Work request — Each line from the one containing "Task: Close the Create New AI Q&A Set panel" to the end of the entries below is to be set down exactly; the pictures are not.

------ Dataset records ------

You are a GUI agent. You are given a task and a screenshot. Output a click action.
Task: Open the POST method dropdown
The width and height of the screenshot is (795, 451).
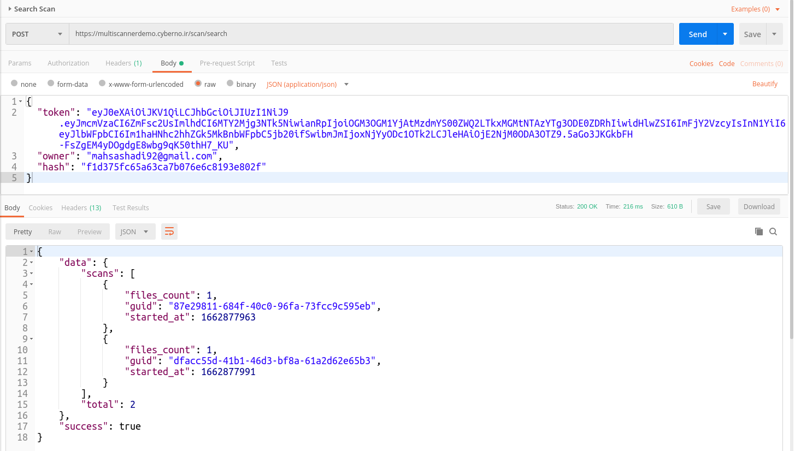click(37, 34)
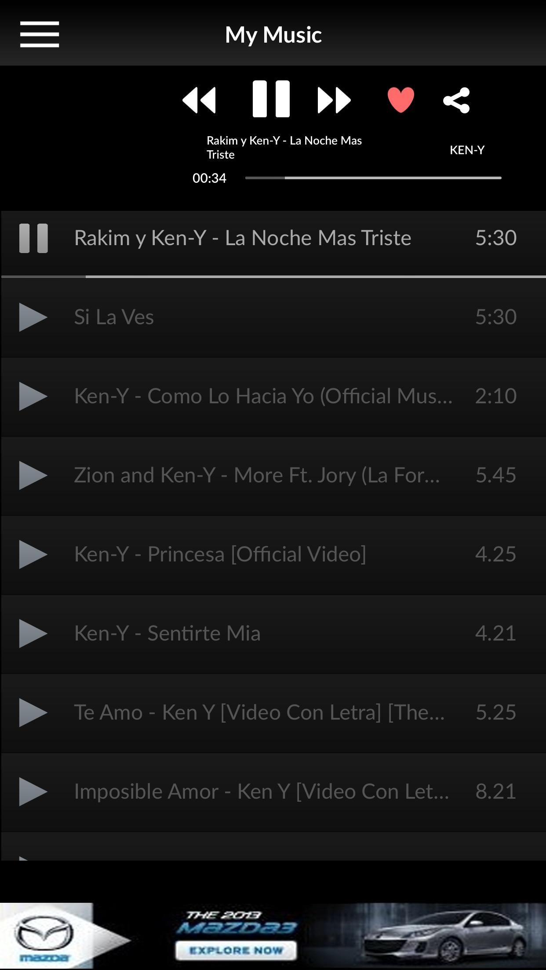Click the My Music header title
Screen dimensions: 546x970
[273, 35]
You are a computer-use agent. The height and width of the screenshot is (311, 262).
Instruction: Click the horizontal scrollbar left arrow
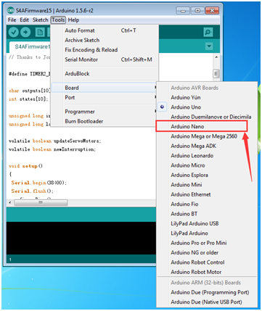pos(10,202)
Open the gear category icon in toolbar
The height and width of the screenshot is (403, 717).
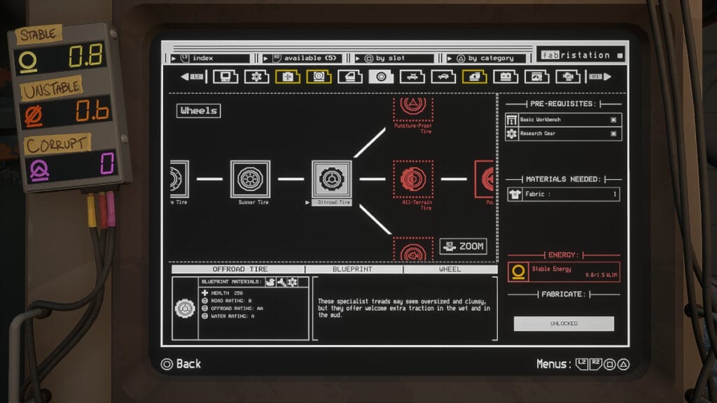click(256, 76)
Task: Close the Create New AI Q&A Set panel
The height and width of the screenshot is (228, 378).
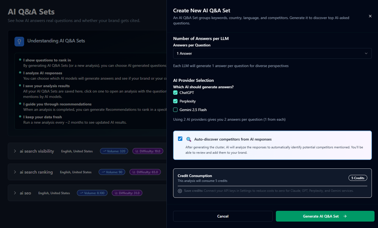Action: [370, 16]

------

Answer to the exercise —
Task: Close the Create New AI Q&A Set panel
The height and width of the screenshot is (228, 378).
Action: [370, 16]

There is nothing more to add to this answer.